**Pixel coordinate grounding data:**
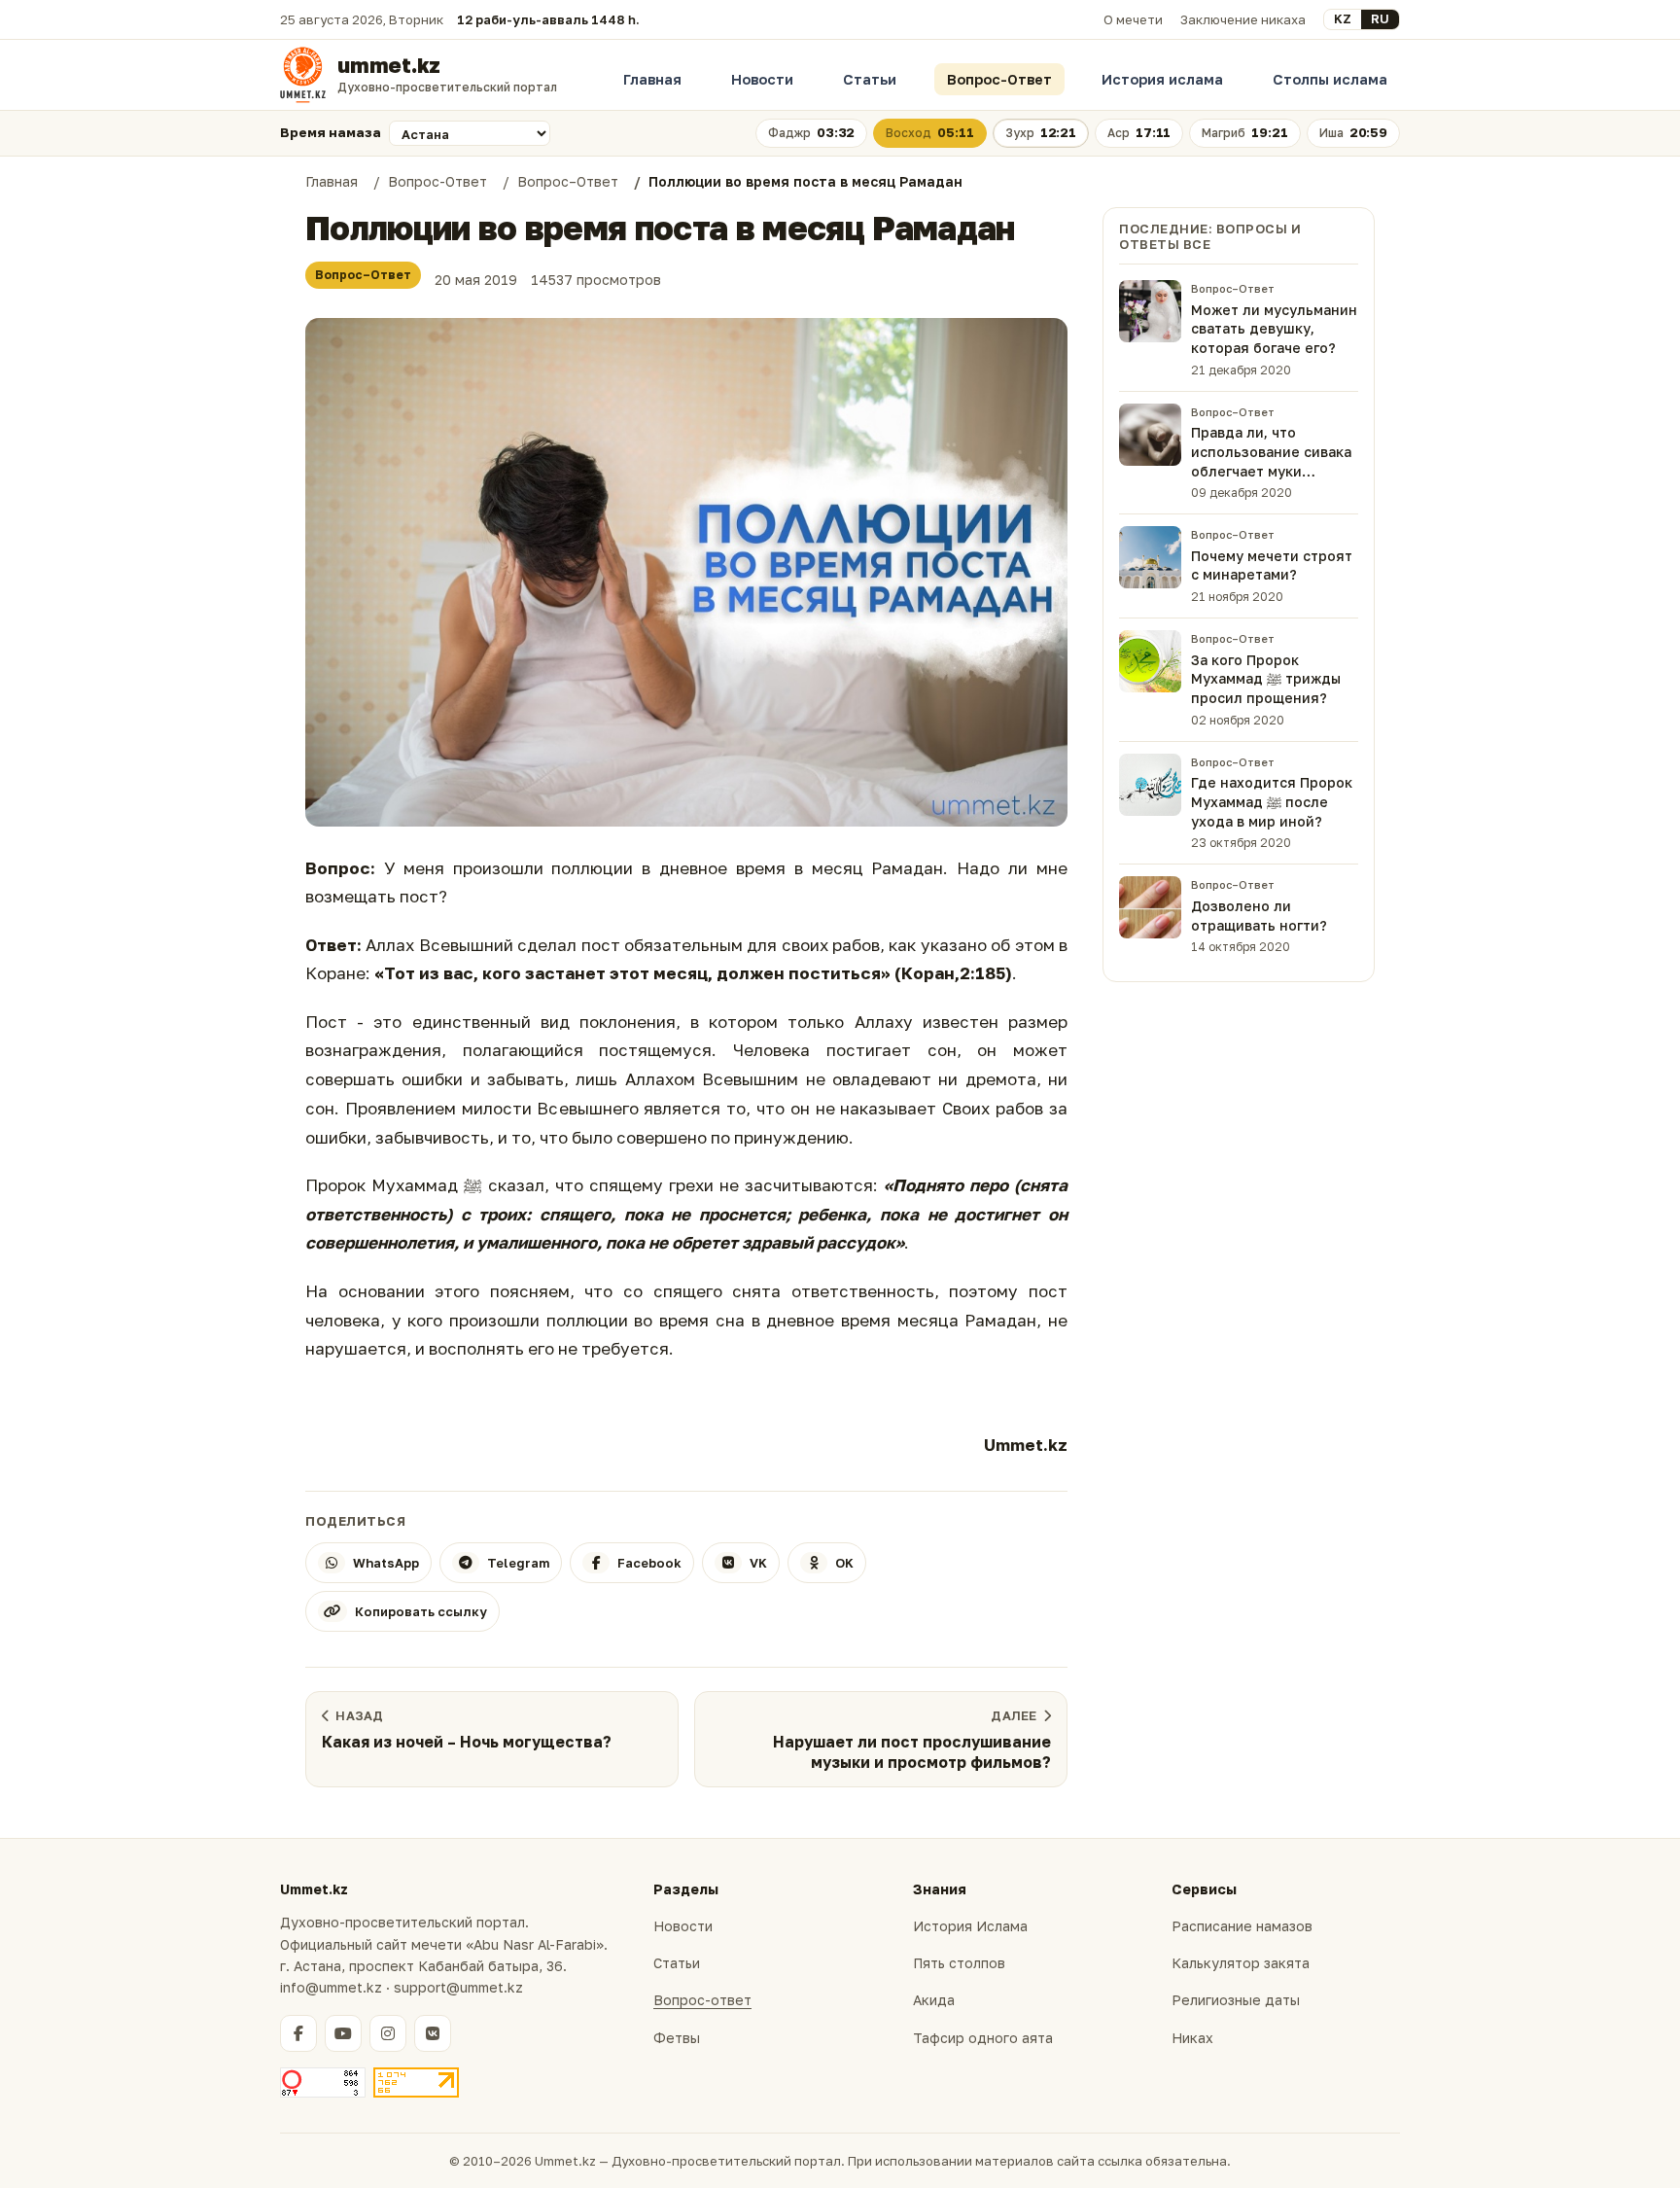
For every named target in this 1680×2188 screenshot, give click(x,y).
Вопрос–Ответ (363, 274)
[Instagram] (387, 2033)
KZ (1342, 18)
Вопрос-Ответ (999, 79)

**Work task:** What belongs in the answer is each line above, reproduced exactly, and no picture.

**Answer space:**
For every named target in this 1680×2188 screenshot, give click(x,y).
Вопрос–Ответ (363, 274)
[Instagram] (387, 2033)
KZ (1342, 18)
Вопрос-Ответ (999, 79)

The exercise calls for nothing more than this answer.